Public-facing applications play a crucial role in facilitating interactions between businesses, customers, and stakeholders. They act as digital storefronts, providing essential services and information to users worldwide. However, their exposure to the internet also makes them vulnerable to a variety of cyber threats. The report from Kaspersky highlights several key dangers associated with public-facing applications:

Data Breaches:

These applications often store sensitive information, including customer data, payment details, and intellectual property. Successful attacks can lead to data breaches, exposing confidential information and potentially causing significant financial losses.

Malware Infections:

Cybercriminals may inject malware into public-facing applications to compromise user devices or steal sensitive information. Malware hidden within web pages can infect user devices upon access, facilitating unauthorised data access or financial fraud.

Phishing Attacks:

Public-facing applications are frequent targets for phishing attacks. These attacks aim to deceive users into revealing sensitive information such as login credentials or financial details. They can exploit vulnerabilities in the applications through various means, including email, fake websites, and social media links.

DDoS Attacks:

By launching Distributed Denial of Service (DDoS) attacks, cybercriminals flood an application's servers with traffic, overwhelming its infrastructure and rendering the service unavailable for legitimate users. This can cause substantial downtime and financial repercussions for organisations.

SQL Injection and Cross-Site Scripting (XSS):

Cybercriminals exploit vulnerabilities such as SQL injection and cross-site scripting to manipulate or steal data from public-facing applications. These attacks target the underlying code of web applications, allowing attackers to execute arbitrary commands or inject malicious scripts into web pages.

Kaspersky's report emphasises the importance of addressing these cybersecurity risks and implementing proactive security measures to enhance organisational resilience against cyber threats.
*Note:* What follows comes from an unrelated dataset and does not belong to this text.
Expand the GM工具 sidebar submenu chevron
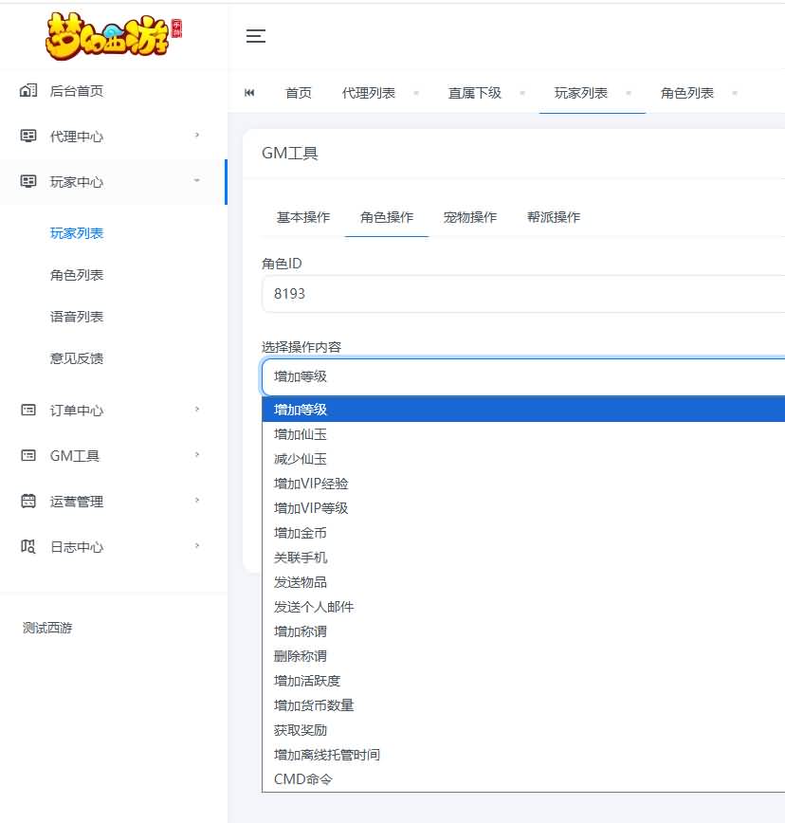Screen dimensions: 785x823 pos(197,456)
Businesses must be vigilant in safeguarding their digital assets and reputations in today's interconnected world.

Konstantin Sapronov, Head of Kaspersky's Global Emergency Response Team, commented, "As organisations increasingly rely on public-facing applications to drive digital engagement, the cybersecurity risks associated with these platforms have never been higher. Incidents such as data breaches and malware infections can have devastating consequences for businesses and their customers. At Kaspersky, we understand the importance of swift and effective responses to cyber incidents and offer specialised Incident Response services to help organisations detect, respond to, and recover from cyber threats. With this support, businesses can strengthen their cybersecurity posture and protect their digital assets with confidence."